Sunday, August 30, 2009

City excess



London’s financial hub is not the only ‘City’ whose excess is currently upsetting the masses.

It seems that since Sheikh Mansour bin Zayed Al Nahyan took majority control of Manchester City, people have been getting in a tizz. Apparently their obscene spending is ruining the game.

For sure City has been paying premiums for players, £22m for Joleon Lescott for example. The funny thing is people were congratulating David Moyes, Everton manager, on his stand against City when the offer was £20m. What principle? The bid was raised by an extra £2m and Lescott was gone with Moyes looking at bringing in 3 new recruits, including the captain of financially struggling Portsmouth. Everton simply milked more money out of the City owners as is their right but let’s hold back on the drama.

It’s not only the little guy who is getting upset though, I was particularly impressed by the chutzpah of Chelsea owner Roman Abramovich who came out during the week in support of a UEFA floated idea to cap the amount clubs can spend.

Abramovich is known as one of the infamous Russian Oligarch’s who was friends with the right people at the right time when the countries public assets were being handed over to mates of the system. He then introduced himself to the west by buying Chelsea FC in 2003 and spent huge money buying up great talents for the team’s bench. If you told a driver the amount of salaries players were now demanding they would probably crash their car, just ask as Ashley Cole.

In reality Chelsea were not one of the ‘great’ clubs before 2003, but they somehow got acceptance to the fiefdom and want to shut the door behind them as they take their seat.
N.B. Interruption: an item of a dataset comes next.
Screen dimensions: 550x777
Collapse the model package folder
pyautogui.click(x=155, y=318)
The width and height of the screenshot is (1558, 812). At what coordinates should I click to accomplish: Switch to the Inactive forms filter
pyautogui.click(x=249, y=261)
Another owner making noises about spending levels is our friend Silvio Berlusconi at AC Milan. It seems it no longer suits him to flex his financial muscle either.

The foundations for the excess in football were set many years ago. Big clubs across Europe, such as Real Madrid would spend their substantial money to have brilliant players on their benches just so other clubs could not have their services.

City is playing the money game when the fiefdom is struggling financially, why is it not their right?